University News

Profs offer opinions on presidential race

Breadth of Republican field, demonization of opponents define this year’s election

By
Staff Writer
Tuesday, November 3, 2015

With municipal elections Tuesday and the race for the Democratic and Republican presidential nominations gaining steam with a series of debates in recent weeks, faculty members in public policy weighed in on this year’s election cycle. There are three candidates seeking the Democratic nomination and 15 candidates vying for the Republican nomination — an unusually large field and one of several characteristics that distinguishes this race from those of previous years.

The Democratic field “was restrained by the sense of almost inevitability that surrounded Hillary Clinton early in the campaign and seems to be returning now,” said Richard Arenberg, adjunct lecturer in international and public affairs. “But the Republican field is wide open.”

“The Republican primary is now undergoing a very rare event: a battle to define the party in a fundamental way,” wrote James Morone, professor of public policy, political science and urban studies and director of the Taubman Center for American Politics and Policy, in an email to the Herald. “The Republican Party is torn apart between the politics of inclusion and the politics of exclusion, rejection and fear,” Morone wrote.

The percentage of the voting population comprised of non-Hispanic whites fell from 82.5 percent in 1996 to 73.7 percent in 2012, according to the U.S. Census Bureau. The percentage of the voting population comprised of Asians, blacks and Hispanics rose from 1.7 percent, 10.8 percent and 4.7 percent in 1996 to 2.9 percent, 13.4 percent and 8.4 percent, respectively, in 2012.

“We are slowly but surely on the way to a majority-minority nation,” Morone wrote. “This divide in the Republican party — between inclusion and rejection — will determine the outcome of this election cycle and perhaps the future of the party itself.”

Money will have greater influence in this presidential race than ever before, Arenberg said. The U.S. Supreme Court’s 2010 ruling in Citizens United v. Federal Election Commission allowed corporations to donate unlimited amounts of money to so-called super PACs that can run advertisements to support or attack a political candidate. “We see an evolution, cycle after cycle, every four years in the presidential contest where the sums get larger, and I think that the money that flows into the races becomes more and more influential,” Arenberg said.

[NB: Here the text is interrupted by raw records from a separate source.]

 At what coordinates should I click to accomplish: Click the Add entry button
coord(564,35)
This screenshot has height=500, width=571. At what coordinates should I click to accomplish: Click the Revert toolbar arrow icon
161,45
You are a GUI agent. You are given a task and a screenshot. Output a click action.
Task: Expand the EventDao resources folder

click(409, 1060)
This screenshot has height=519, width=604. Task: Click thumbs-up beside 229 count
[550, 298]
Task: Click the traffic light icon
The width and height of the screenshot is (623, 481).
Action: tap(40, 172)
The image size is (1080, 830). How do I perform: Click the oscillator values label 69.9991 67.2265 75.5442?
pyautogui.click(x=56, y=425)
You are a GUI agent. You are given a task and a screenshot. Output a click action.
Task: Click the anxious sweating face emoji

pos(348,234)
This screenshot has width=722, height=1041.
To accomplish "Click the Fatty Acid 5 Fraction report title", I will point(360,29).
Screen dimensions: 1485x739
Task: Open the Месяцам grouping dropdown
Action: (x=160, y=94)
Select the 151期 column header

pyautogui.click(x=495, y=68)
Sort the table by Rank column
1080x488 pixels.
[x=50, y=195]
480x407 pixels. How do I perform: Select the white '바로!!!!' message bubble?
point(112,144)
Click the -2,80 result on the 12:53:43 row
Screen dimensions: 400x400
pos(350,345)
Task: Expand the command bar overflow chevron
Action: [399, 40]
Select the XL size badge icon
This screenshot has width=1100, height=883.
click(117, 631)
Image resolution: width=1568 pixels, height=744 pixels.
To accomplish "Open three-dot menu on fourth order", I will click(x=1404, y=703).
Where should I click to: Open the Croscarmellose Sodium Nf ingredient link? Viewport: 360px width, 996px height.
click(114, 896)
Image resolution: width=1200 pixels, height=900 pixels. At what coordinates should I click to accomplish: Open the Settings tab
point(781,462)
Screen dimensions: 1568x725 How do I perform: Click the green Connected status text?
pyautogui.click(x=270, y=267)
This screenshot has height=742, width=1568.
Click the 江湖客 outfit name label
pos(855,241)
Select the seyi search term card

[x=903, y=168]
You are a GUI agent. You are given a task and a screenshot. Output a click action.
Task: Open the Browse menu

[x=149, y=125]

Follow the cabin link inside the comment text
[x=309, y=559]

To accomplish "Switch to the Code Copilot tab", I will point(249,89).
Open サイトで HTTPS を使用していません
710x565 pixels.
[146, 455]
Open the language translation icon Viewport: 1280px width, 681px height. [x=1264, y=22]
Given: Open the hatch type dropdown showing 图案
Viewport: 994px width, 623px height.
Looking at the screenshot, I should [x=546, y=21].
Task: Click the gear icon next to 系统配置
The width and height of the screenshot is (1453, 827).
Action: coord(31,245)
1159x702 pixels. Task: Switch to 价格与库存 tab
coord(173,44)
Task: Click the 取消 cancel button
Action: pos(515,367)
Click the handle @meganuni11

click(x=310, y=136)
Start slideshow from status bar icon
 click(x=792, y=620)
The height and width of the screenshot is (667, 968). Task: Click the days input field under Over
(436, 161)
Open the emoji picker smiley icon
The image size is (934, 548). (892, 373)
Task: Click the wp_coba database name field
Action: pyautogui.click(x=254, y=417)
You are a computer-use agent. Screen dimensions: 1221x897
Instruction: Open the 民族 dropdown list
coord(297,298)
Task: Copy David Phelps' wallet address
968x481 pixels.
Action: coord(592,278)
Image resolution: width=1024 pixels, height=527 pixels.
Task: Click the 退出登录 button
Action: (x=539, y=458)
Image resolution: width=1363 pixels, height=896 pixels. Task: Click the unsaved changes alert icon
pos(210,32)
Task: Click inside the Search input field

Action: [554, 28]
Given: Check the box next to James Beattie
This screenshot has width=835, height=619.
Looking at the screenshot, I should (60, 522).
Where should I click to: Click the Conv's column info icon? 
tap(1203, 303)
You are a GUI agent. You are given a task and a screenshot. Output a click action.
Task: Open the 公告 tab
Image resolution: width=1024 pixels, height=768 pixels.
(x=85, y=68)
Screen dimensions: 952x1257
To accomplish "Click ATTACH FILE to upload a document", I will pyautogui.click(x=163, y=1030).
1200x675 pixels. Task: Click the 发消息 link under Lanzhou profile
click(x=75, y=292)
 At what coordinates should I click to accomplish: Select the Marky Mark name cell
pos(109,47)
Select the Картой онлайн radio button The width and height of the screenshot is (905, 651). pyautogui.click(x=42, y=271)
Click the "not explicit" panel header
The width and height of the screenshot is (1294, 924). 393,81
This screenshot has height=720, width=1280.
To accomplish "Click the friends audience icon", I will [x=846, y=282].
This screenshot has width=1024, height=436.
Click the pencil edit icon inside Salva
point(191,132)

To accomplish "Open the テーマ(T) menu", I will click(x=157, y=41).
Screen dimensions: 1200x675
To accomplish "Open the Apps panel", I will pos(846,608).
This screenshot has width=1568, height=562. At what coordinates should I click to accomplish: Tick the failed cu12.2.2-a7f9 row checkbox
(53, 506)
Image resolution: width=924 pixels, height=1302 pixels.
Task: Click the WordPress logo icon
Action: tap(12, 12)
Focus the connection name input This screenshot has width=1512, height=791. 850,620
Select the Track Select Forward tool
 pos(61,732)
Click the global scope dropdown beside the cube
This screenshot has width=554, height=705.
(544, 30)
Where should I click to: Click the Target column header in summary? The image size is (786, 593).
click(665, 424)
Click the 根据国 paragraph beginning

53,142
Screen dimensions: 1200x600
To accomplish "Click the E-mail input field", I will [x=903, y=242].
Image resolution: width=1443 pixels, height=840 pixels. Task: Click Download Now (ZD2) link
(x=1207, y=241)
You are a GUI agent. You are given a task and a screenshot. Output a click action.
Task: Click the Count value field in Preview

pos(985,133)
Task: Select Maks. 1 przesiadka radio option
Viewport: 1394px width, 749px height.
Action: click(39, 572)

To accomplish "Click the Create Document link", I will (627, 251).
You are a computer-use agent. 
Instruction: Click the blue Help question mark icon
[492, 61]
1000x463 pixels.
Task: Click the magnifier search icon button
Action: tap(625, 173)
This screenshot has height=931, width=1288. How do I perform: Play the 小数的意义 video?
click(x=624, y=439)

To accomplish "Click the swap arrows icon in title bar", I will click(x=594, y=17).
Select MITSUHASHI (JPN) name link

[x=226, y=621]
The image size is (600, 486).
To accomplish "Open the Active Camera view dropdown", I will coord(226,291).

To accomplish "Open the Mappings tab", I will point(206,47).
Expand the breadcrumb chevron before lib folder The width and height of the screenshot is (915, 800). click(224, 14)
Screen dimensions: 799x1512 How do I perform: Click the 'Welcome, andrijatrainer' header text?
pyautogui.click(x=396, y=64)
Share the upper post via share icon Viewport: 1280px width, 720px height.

Also unique to this year’s race, credibility and prior political experience do not appear to be significantly affecting public opinion, Arenberg said. “The electorate, interestingly enough, seems to have a great interest in electing someone without any political experience.”

The Republican Party “has latched onto Donald Trump and Ben Carson with Ted Cruz in the wings,” Morone wrote. Trump is “tapping into great dissatisfaction and, in doing so, casually casting aside items of absolute faith of the Republican establishment,” Morone wrote.

Trump’s continued popularity was a surprise to most, Arenberg said, adding that, increasingly, analysts predict his enduring presence in the race. According to the most recent poll from NBC News and the Wall Street Journal,  Trump has the support of 23 percent of Republican primary voters, placing him second to Carson, who commands 29 percent.

Arenberg, who was a pollster himself when he worked on Capitol Hill, puts a lot of trust in polling on the condition that it is done well, he said. He cited objectivity, sample size and question phraseology as important factors in determining poll quality. But he describes polls as “largely meaningless” at this point in the race, besides the fact that campaign donors consider them when deciding who to support financially.

Like the increasing power of campaign donors and corporations, the attacks on politicians from the opposing party are becoming more vicious in nature, Arenberg said. “One of the distressing aspects of how polarizing our political culture has gotten is that there is a tendency to demonize the figures leading the opposing party,” Arenberg said. “It’s almost becoming a feature of presidential politics, which is somewhat alarming.”

Back in the 1960s, political scientists used to worry that the parties were … too much like each other,” Arenberg said. “That’s pretty quaint in 2015. No one would look at the parties and say they’re too much like each other. If nothing else, there’s a clear choice.”